一度は廃業も…明治から受け継ぐ“秘伝のタレ”で再スタート 笑顔広げる「豚丼」を 福島

ほかほかのご飯の上に、ぎっしり敷き詰められた、豚肉。昼時ともなると、子どもから大人まで多くの人が訪れます。

お客さん「味の濃さがかなりハマる。ここに来ると毎回食べる。外仕事をしているので味が濃いものが食べたい」 お客さん「タレも甘辛く、想像よりもおいしかった」

福島県楢葉町の国道6号沿いに店を構える「豚壱」。6代目店主・押田英駿さんが作っているのは、国産の豚バラ肉を使った名物「豚丼」です。

この豚バラ肉のおいしさを引き出しているのが…。

豚壱・押田英駿さん「この秘伝のタレを、とにかくたっぷり」

タレの始まりはうなぎ店 原発事故で廃業に…

詳しいレシピは企業秘密ですが、醤油をベースに5種類以上の隠し味を加えているそうです。たっぷりのタレをまとった豚肉をじっくり焼き上げれば、ご飯との相性は抜群。甘辛いタレと豚肉のうまみが口いっぱいに広がります。

Q.レシピを知っている人は? 押田英駿さん「私とおばあちゃんと2人しかいない」

まさに、秘伝のタレ。実はこのタレには、店の歴史が詰まっていました。

明治元年、富岡町に開業した「うなぎ・押田」。そこで使われていたのが、この秘伝のタレでした。

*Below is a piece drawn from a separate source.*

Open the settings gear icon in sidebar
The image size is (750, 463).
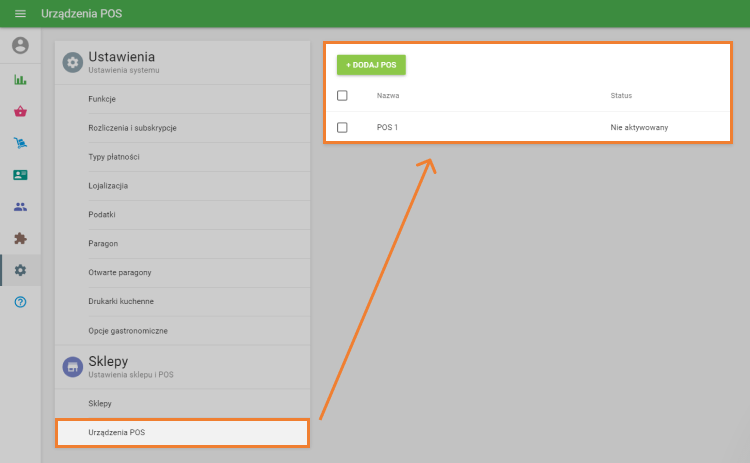point(20,270)
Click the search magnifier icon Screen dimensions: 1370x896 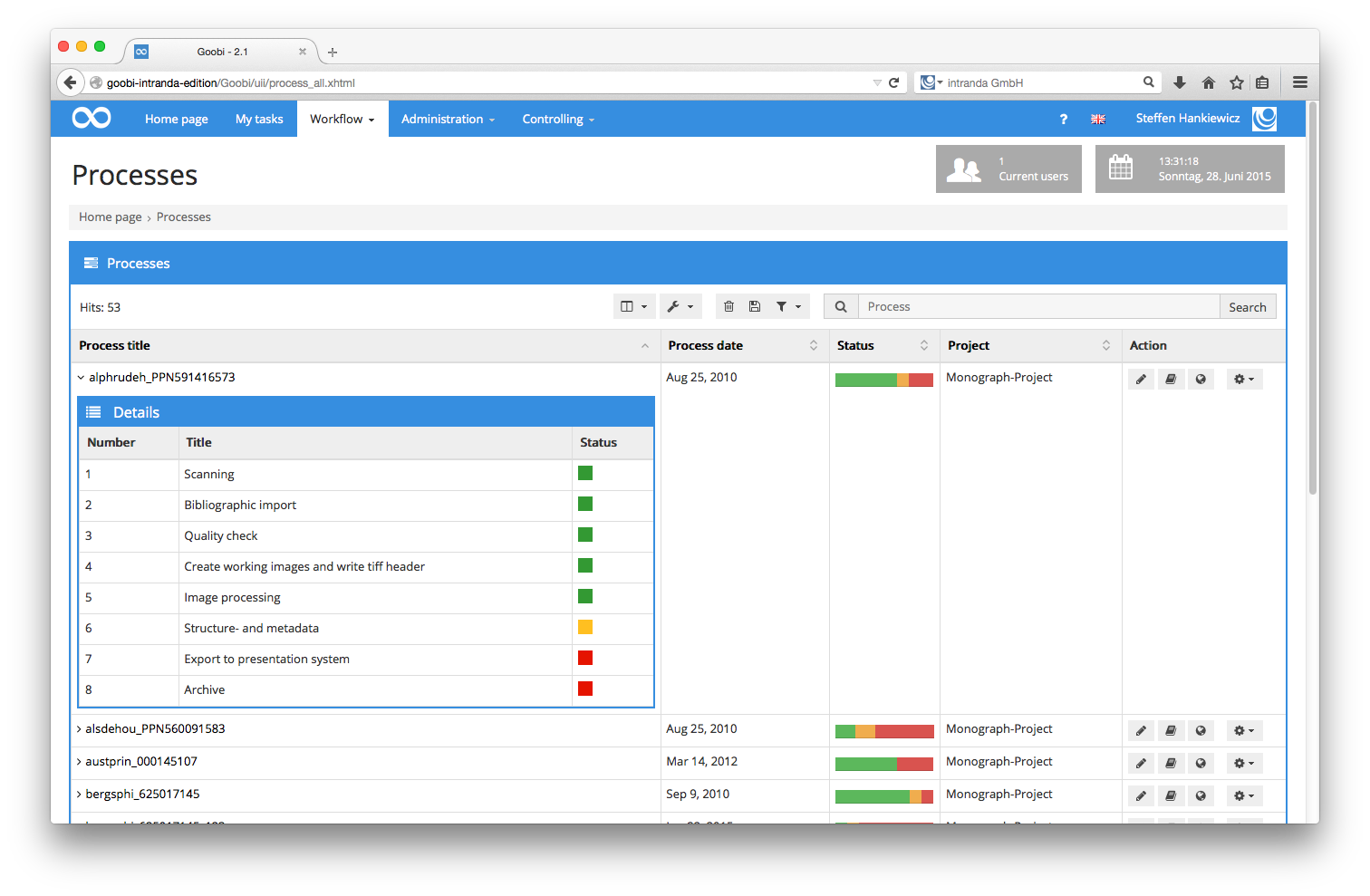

押田英駿さん「忙しい時も見ていたけれど、楽しそうだなという印象はあった」

6代目の押田英駿さんも、将来は店を継ぐと思っていましたが、その矢先。東日本大震災で店は全壊。さらに、原発事故で町の全域には避難指示が出され、町民から愛されていた店は廃業に追い込まれました。

押田英駿さん「何が起こったかわからないくらい、これから先どうしようとか何も考えられず、頭が真っ白」

秘伝のタレで再スタート 食で笑顔を

高校を卒業したばかりだった押田さん。しかし、避難生活をするうちに、食でふるさとを支えたいと強く思うようになったと言います。

5代目の、父・純治さんとともに、継ぎ足し用のレシピから秘伝のタレにアレンジを加え、2013年、豚壱として再スタートを切ったのです。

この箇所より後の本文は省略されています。